I also liked it when you could post pictures and chat about your stove in this forum without having it moved or closed. Now you got to visit multiple forums to keep-up. It makes it harder to have a continuous conversation with everyone. I should think if it is woodstove related, chat, pictures, advice, etc. it would be in one place - but it ain't my forum - which is probably a good thing... ;)

Bill
 
xjcamaro said:
I have a Century Heating Whistler stove, 110,000 BTU. And everyone here talks about their EPA stoves, secondary tubes, cats, and all that. Just wondered if anyone else is running something like mine and what are your experiences.

Thanks!

I have a pre-EPA Blaze King King. It eats a lot of wood and makes some creosote, but really cranks out the heat. I can get a 16 hour burn pretty easily in the dead of winter. This time of year I can do 12 on 1/2 load if I keep the fans off.

If I had to replace this one, I would definitely get an EPA stove but there's no ROI on it for me. Don't get me wrong, I'd love to have a newer stove, but this one serves me just fine.
 
Growing Pains guys. If it weren't for the seperation of some things, threads get completely lost as there would be 3 pages worth of new threads in one room per day. The "cream" stays at the top. Trying to keep more threads up in that range is the goal. Just happens with more and more members which is a good problem IMO!

pen
 
My stove burns through the wood fast too.

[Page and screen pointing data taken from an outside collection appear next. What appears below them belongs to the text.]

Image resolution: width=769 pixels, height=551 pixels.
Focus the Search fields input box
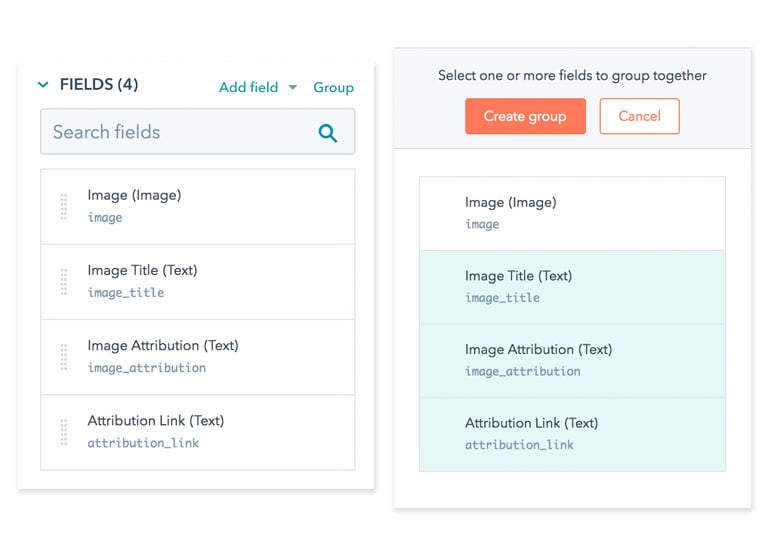[198, 132]
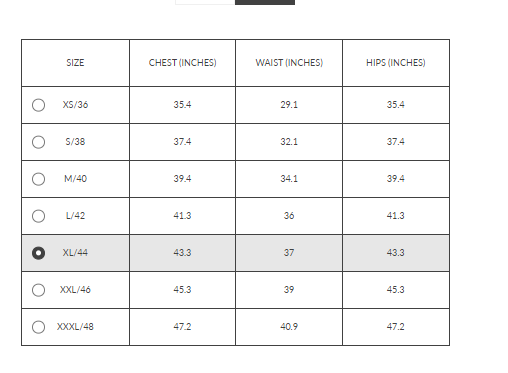Image resolution: width=508 pixels, height=373 pixels.
Task: Choose the XXXL/48 radio button
Action: (x=38, y=327)
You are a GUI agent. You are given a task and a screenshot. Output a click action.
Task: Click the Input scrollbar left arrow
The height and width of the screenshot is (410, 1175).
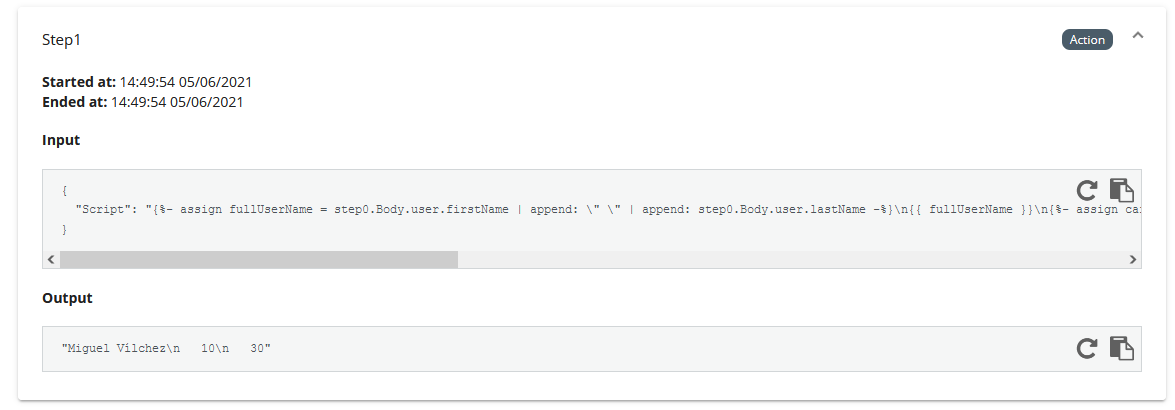pos(51,259)
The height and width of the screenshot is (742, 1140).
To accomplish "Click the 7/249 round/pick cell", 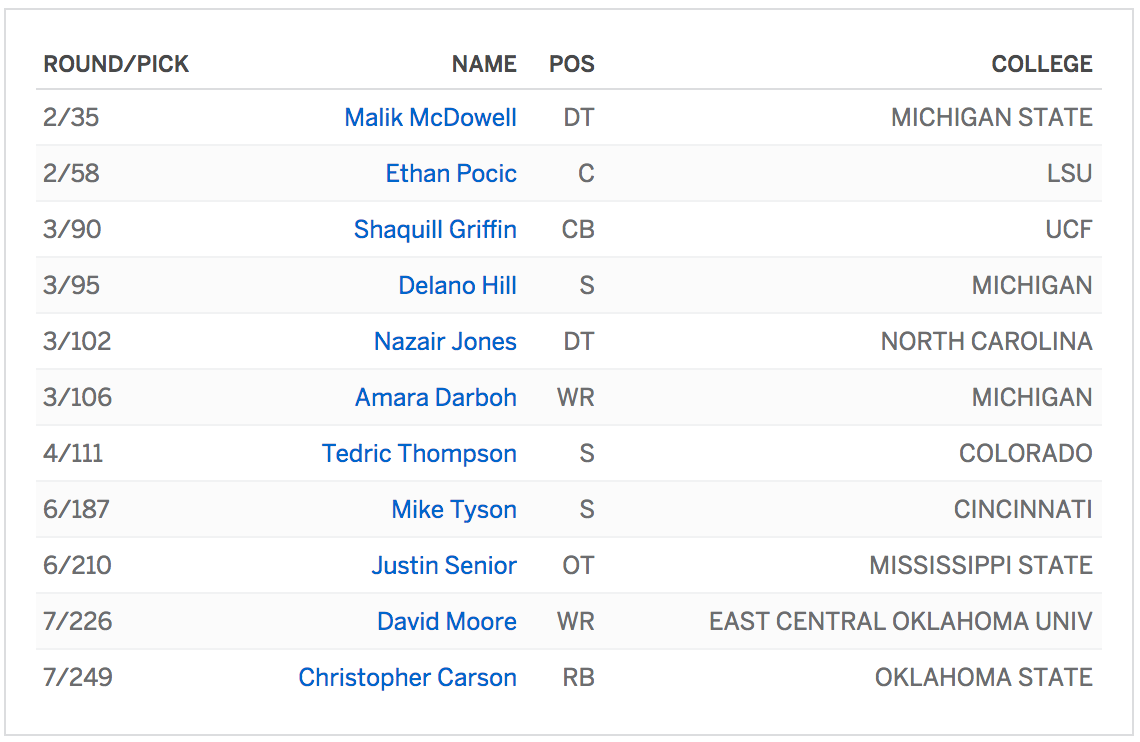I will pyautogui.click(x=77, y=678).
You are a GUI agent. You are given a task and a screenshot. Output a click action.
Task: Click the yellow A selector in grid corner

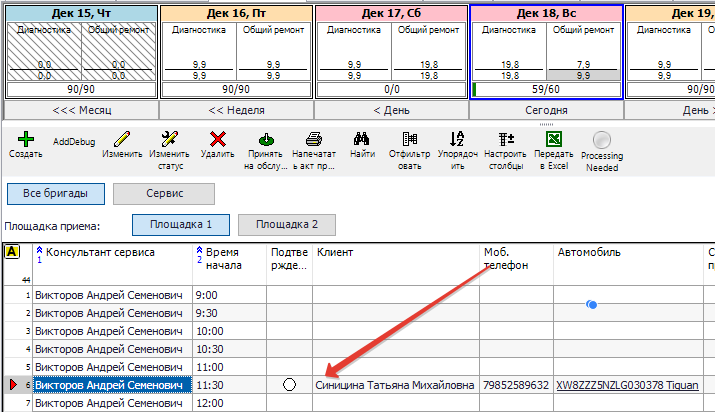click(x=12, y=252)
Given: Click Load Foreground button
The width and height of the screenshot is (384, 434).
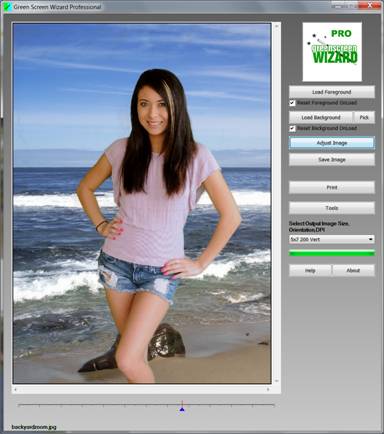Looking at the screenshot, I should tap(332, 92).
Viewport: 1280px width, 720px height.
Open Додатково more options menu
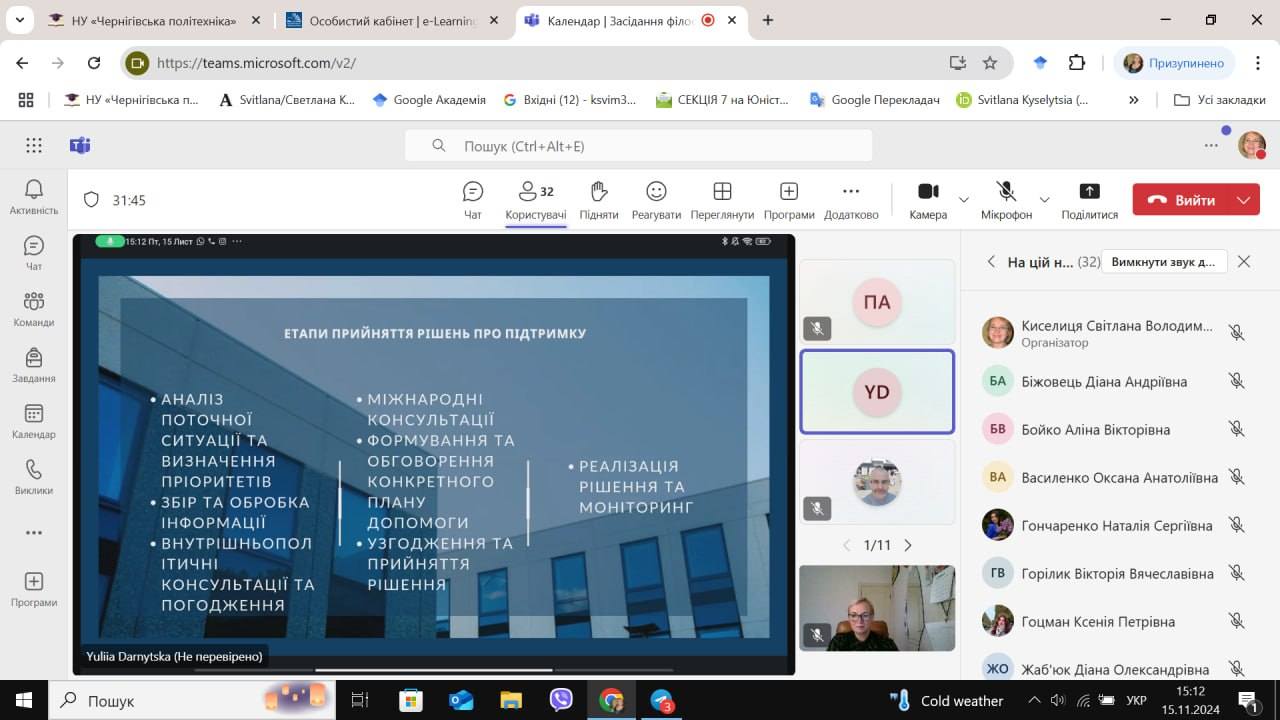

But im lucky if i get a 2hr burn on a load, but maybe im not loading completely correct. I just know how to work my stove to get max heat out of it quickly. Because we only burn in the evenings and weekends so its quick and hot. But definately saves on oil.
 
xjcamaro said:
My stove burns through the wood fast too. But im lucky if i get a 2hr burn on a load, but maybe im not loading completely correct. I just know how to work my stove to get max heat out of it quickly. Because we only burn in the evenings and weekends so its quick and hot. But definately saves on oil.
I had a non-EPA stove until this season. Mine had controls on it, where yours does not. Do you have a thermometer on the stovetop? 2hrs seems like you might be hitting super high temps! If you do not have a damper over the stove, then I would get one and mess with closing it a little after you get your burn going. If you do have a damper, then maybe get another. It wouldn't be horribly strange to have two in a row on a stove with no adjustments!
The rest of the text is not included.